▶ What you are asked to do: Edit the lines from the one holding "Given: Open the Izgled menu" through the one holding "Viewport: 750px width, 600px height.", inclusive, giving only those lines with "menu" changed to "tab" and all else unchanged.

▶ Source material:
-=-=-
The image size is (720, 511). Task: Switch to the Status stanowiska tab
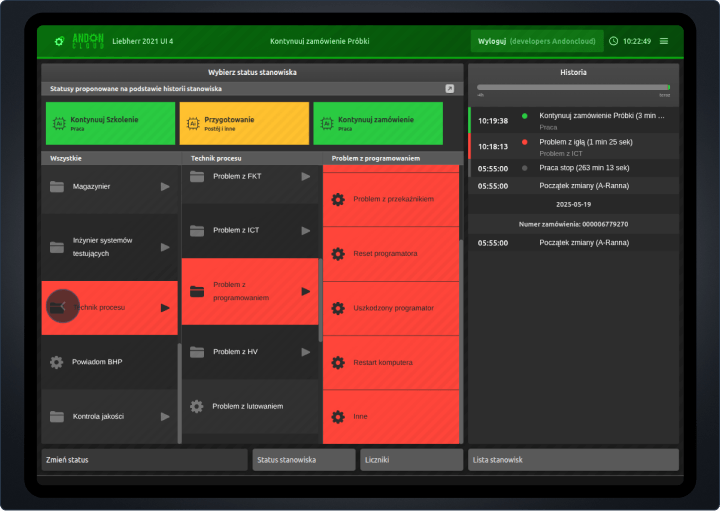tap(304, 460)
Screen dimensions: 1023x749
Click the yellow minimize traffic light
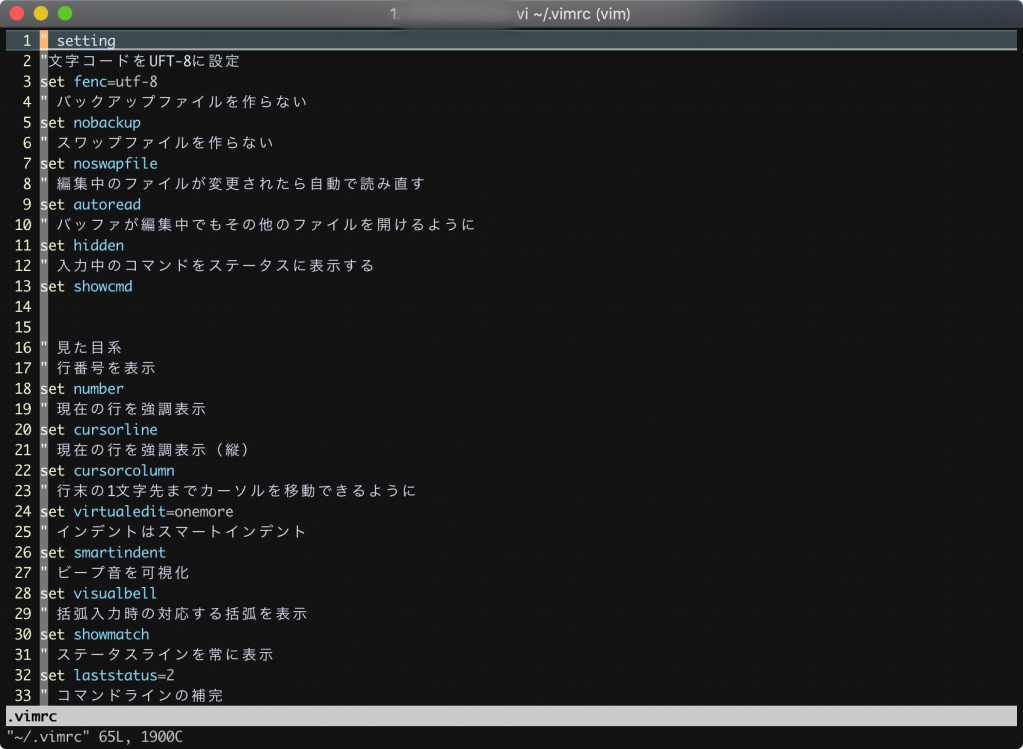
-=-=-
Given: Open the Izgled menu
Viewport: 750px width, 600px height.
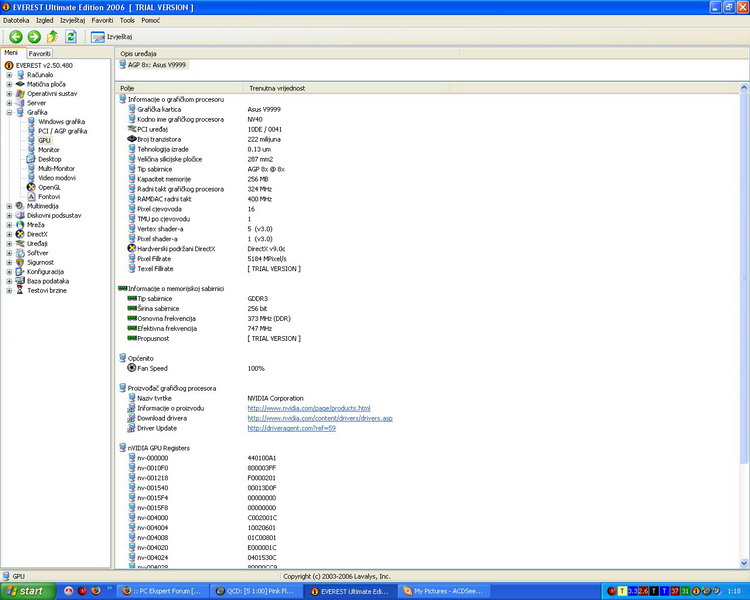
-=-=-
▶ Response to the exercise:
Given: Open the Izgled tab
Viewport: 750px width, 600px height.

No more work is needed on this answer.